* Brief
Write out verbatim the lines of the records that open with the line containing "Open Cobalt Kitty Campaign.json file" and close with the line containing "[x=738, y=390]", with both of those lines included. Omit the pictures from your answer.

* Dataset
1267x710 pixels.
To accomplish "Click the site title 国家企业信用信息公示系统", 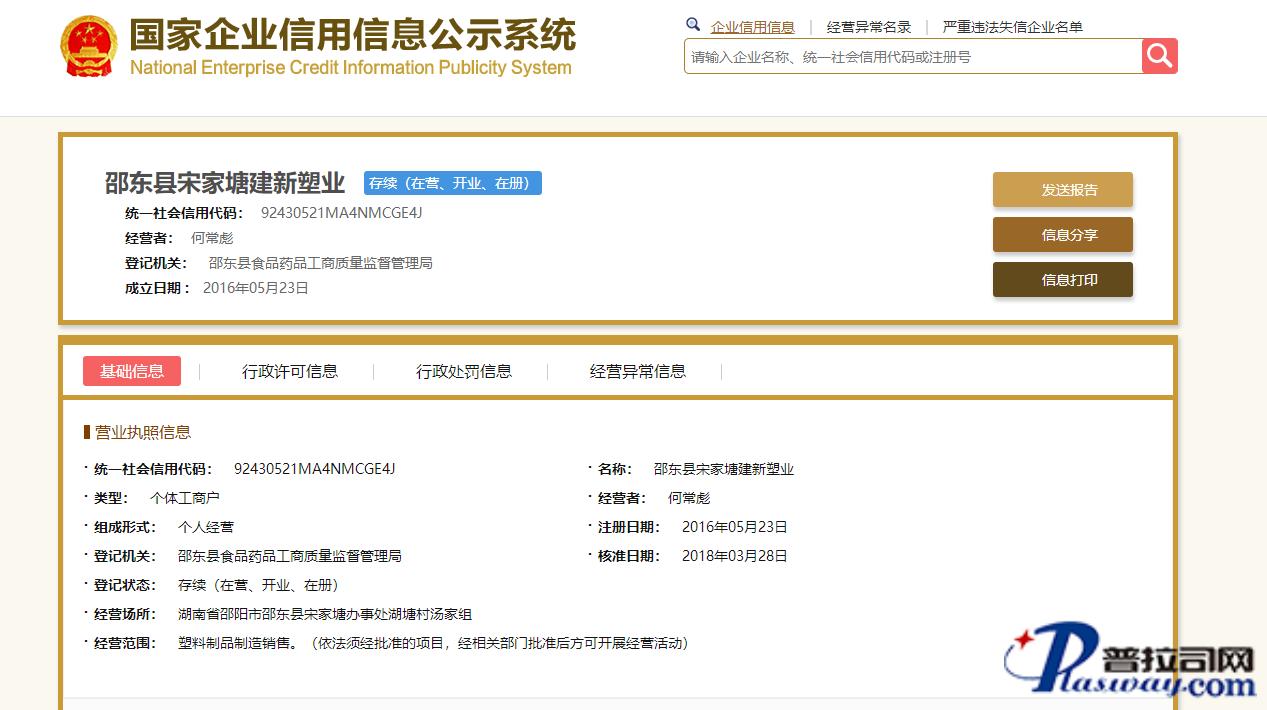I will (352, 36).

---

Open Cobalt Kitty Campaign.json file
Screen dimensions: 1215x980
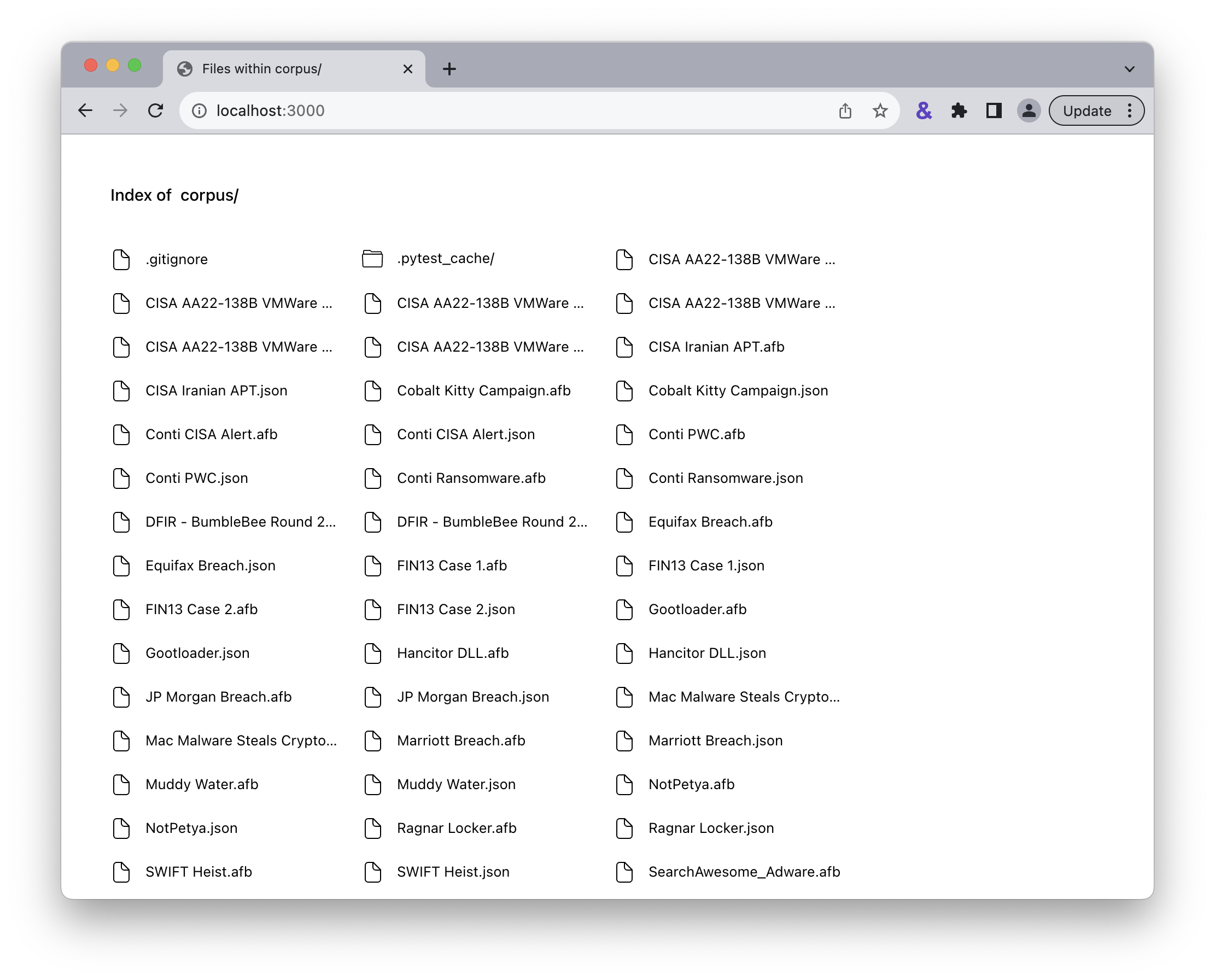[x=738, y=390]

* Final result
Open Cobalt Kitty Campaign.json file
Screen dimensions: 1215x980
[x=738, y=390]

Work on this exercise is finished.